Learning how to utilize and process LIDAR data may seem like a daunting task at first but it actually isn't as complicated as some would make it seem.  ArcGIS and the the LAS Datasets within ArcGIS are rather user-friendly and useful as many different products can be generated from the LIDAR point clouds.  LIDAR is a technology that will only continue to grow in the future as demand for it will increase due to it's unparalleled precision at this time.  Possessing he skills to utilize and process LIDAR data will be invaluable to the class in the future. 

Lab 10: Object-Based Classification

Introduction:

This lab exercise was set up to teach the class how to properly perform object-based classification using eCognition, an object-based image processing tool.  Object-based classification integrates both spectral and spatial information to aid in extracting land use/land cover features from remotely sensed imagery.  Some of the objectives in this lab included:  segmenting an image into spatial and spectral clusters, selecting which of these clusters (objects) to use as training samples using a nearest neighbor classifier, and executing and refining the object-based classification output.


Methods:

As this was the first time the class had used eCognition, the first portion of the lab involved getting to know the software and then importing an image of the same study area of Eau Claire and Chippewa Counties that was classified in previous lab exercises.  A project was then created with the imagery being set using layer mixing to the 4, 3, 2 band combination that the class has become so used to.

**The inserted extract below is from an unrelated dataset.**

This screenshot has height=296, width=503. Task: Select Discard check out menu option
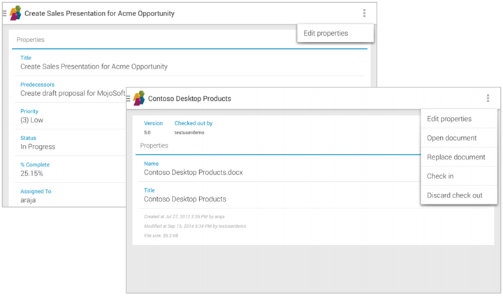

At this point, it was time to create the different image objects (Figure 1).  This is a simple process that involved opening up the process tree and creating a new process.  Multiresolution segmentation was used along with a scale parameter of 10.  From there, the process was executed and the various objects were created.  It was possible to view the objects in several different ways including pixel view, object mean view, with or without the outline, and transparent or not.

The different objects that were created can be seen here as outlined in blue.  (Figure 1)

From here classes were created, these included:  agriculture, forest, green vegetation, urban, and water.  A nearest neighbor classifier using mean was then assigned to the classes.  Sample objects were selected  based on the classes knowledge of the spectral reflectance of the classes and the appearance of the land cover in a 4, 3, 2 band image (Figure 2).  After the samples were selected the classification was run and it was possible to review the results.

Here several green vegetation training samples and one urban training sample can be seen.  (Figure 2)

One interesting aspect of object-based classification is that it's possible to easily, manually edit objects that are known to be incorrectly classified.  After all manual editing was performed it was possible to export the result to a raster and create a map from the classified image (Figure 3).


This is the final map of the image that was classified using object-based classification.  (Figure 3)


Conclusion:

Image based classification is an interesting, newer way to perform image classification.  It is more useful in some application than other and seems to be especially customizable if the original result isn't up to a high enough quality.  eCognition is also an extremely useful and rather user-friendly software that could help make object-based classification more relevant in many future applications.